Uno sbadiglio si fece largo sul suo viso, distorcendo quei carnosi lembi di carne delle sue labbra.

Ancora stropicciandosi gli occhi si avvicinò ad un cassetto, da cui prese una semplice brioche, subito dopo si appoggiò col gomito su tavolo e si mise a fissare il vuoto, quasi autocommemorandosi.
Non potei evitare di farmi scappare un risolino e quasi immediatamente mi pentii di averlo fatto
«Cazzo ridi.»
Mi sembrò più un'affermazione che una domanda, quindi per nostra sfortuna, oserei dire, decisi di rispondere con un tono ancora più civico «Dovrei piangere?» la ragazza annuì e mi sembrò quasi di percepire un «Ci risiamo» da parte del mio amico seduto di fianco a me.
Ormai già con il nervo partito continuai a rispondere «Non ti hanno insegnato a tenere a freno quella lingua che ti ritrovo?»
Federica spostò gli occhi dalla sua colazione a me, guardandomi in cagnesco.

Neanche un secondo dopo, mi ritrovai colpito da una pantofola, non rimasi tanto sconcertato dal gesto, quanto dalla nonchalance con cui si riprese la pantofola e si ritirò in camera sua.
Quella ragazza era strana, e come se lo era.

Ormai si era fatta l'ora di andare all'università, tutti eravamo pronti ad eccezione di Federica che appena un minuto si fece viva, uscendo dalla sua camera.
Non indossava niente di troppo esagerato o stupefacente, ma aveva una sorta di potere magnetico.

Ma che diavolo sto dicendo! Stupidaggini!

Feci una cosa che non mi sarei mai aspettato di dire né a lei né a nessun'altra ragazza «Ti va di andare in moto?

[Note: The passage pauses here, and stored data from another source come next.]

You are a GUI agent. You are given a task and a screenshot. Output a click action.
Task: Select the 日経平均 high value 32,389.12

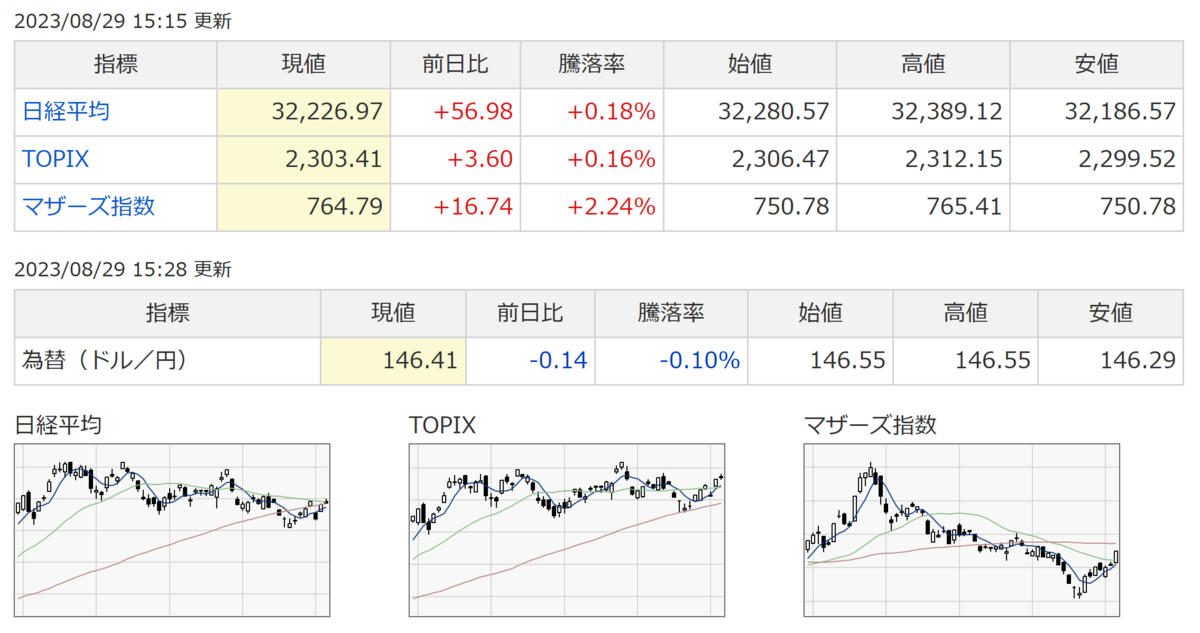tap(946, 112)
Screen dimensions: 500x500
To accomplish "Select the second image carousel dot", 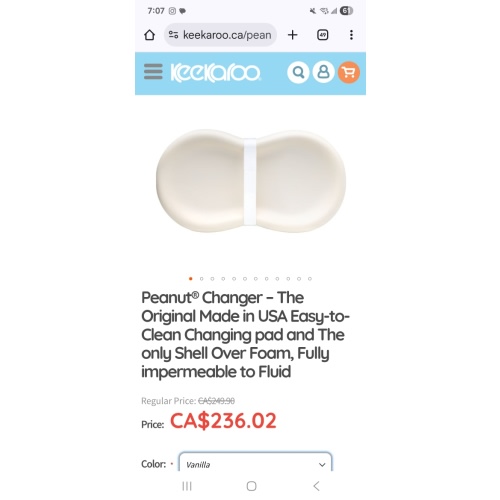I will click(201, 279).
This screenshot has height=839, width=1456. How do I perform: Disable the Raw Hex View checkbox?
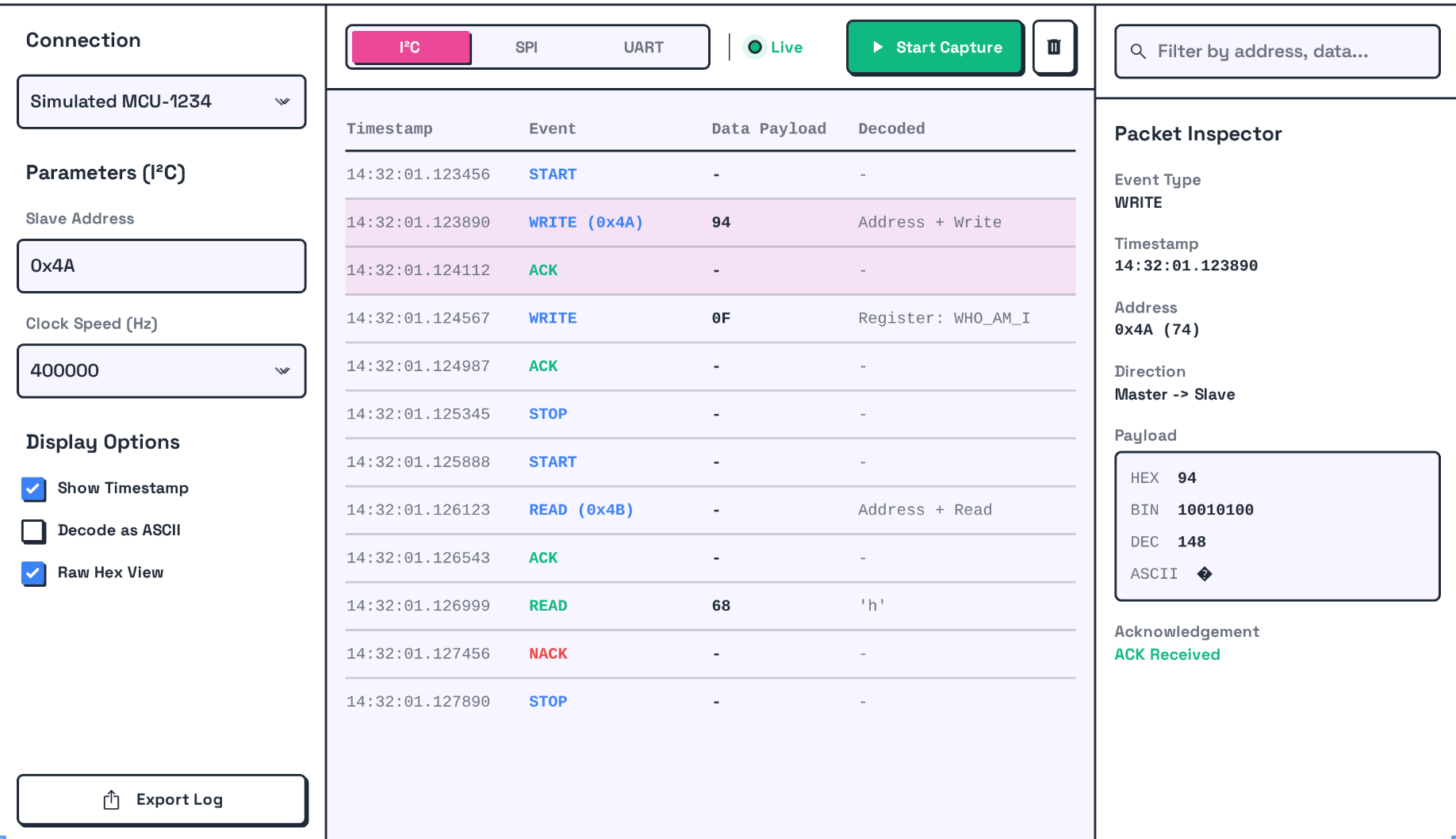pyautogui.click(x=33, y=573)
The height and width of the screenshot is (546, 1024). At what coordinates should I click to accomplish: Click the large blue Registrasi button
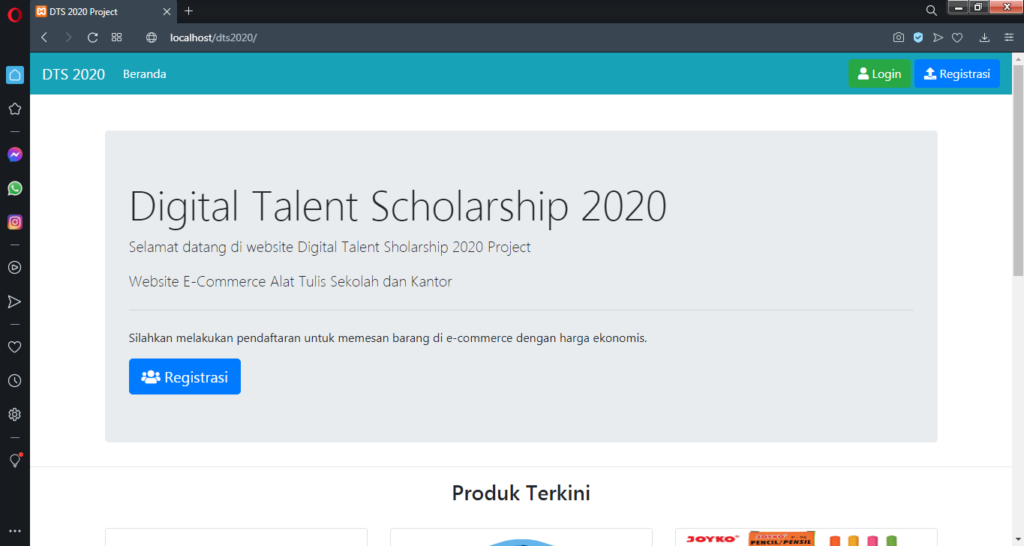coord(185,377)
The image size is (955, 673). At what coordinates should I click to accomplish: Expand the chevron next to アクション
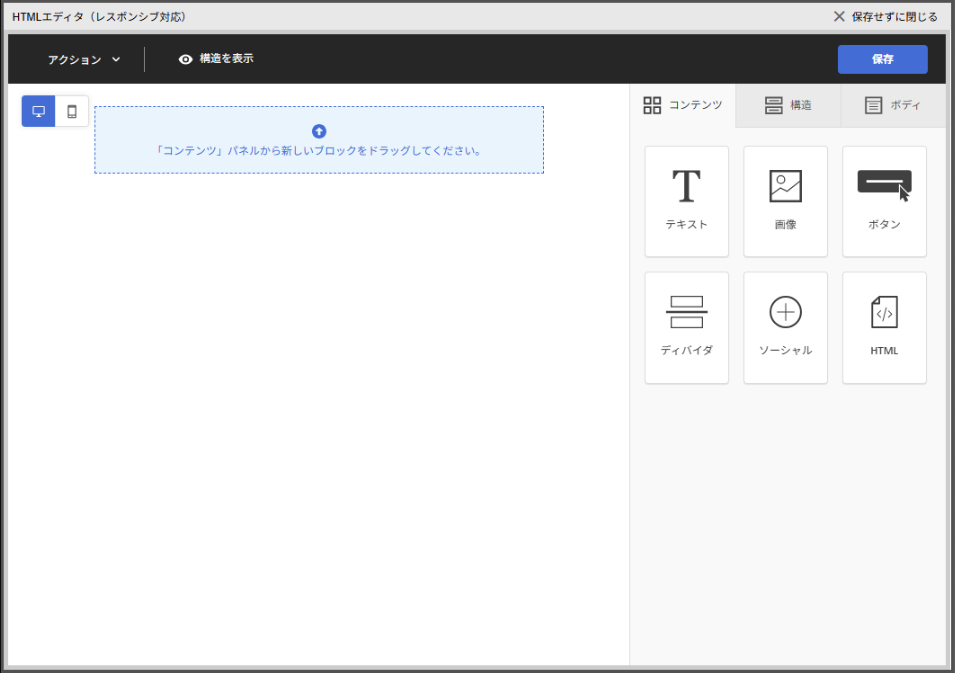116,60
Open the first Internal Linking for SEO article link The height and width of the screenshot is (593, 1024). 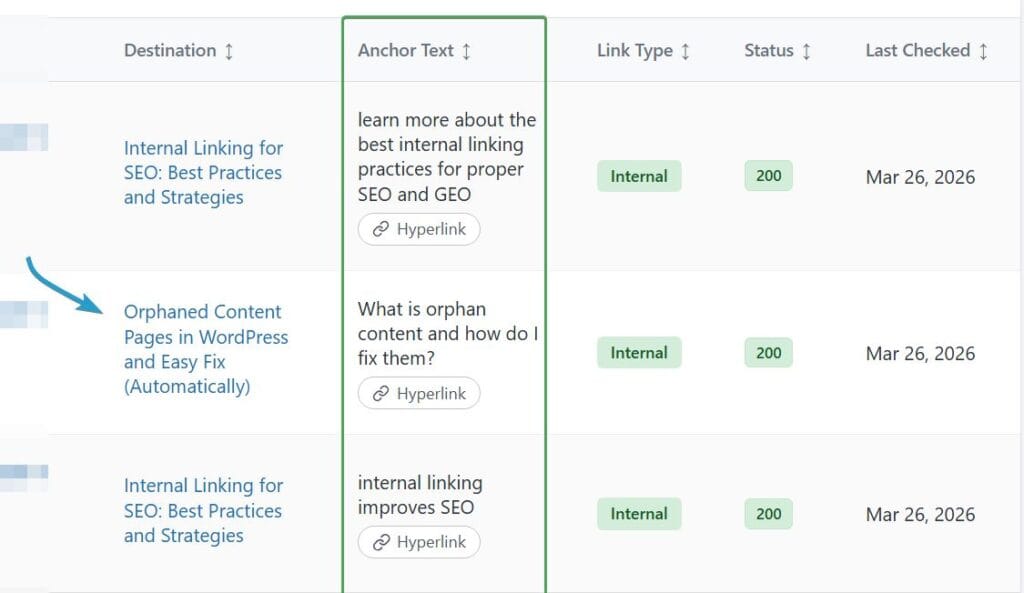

Intendo all'università.» Lei non mi sembrò affatto contrariata anzi, mi chiese solo una cosa «Basta che non vai veloce» feci un sorriso divertito, perché sapevo che tutto avrei fatto tranne andare piano in moto, ma comunque le risposi «Sì, certo, per chi mi hai preso?».

Senza dilungarci troppo ci dirigemmo verso la mia moto -una semplicissima e umilissima moto nera con dei riflessi bianchi sulle facciate laterali- mentre Samuele e Alessia si dirigevano verso la macchina del primo.
Porsi il casco di scorta alla ragazza di fianco a me, e dopo essermi seduto la aiutai a salire.
Feci azionare il rombo del motore e il gioco ebbe inizio.

Presi una strada alternativa per dirigerci all'università, il tragitto sarebbe stato più lungo, ma avrei potuto sfrecciare a una velocità più elevata, poiché da lì passava di rado qualche macchina.
Quando imboccai l'inizio del sentiero iniziai ad accelerare fino ad arrivare a velocità smodate, intanto la ragazza dietro di me si strinse forte al mio busto - cosa che non mi dispiaceva per niente- e iniziò ad implorarmi «Vai piano!» «Oh!» «Dannazione stupida io che ti ho creduto!»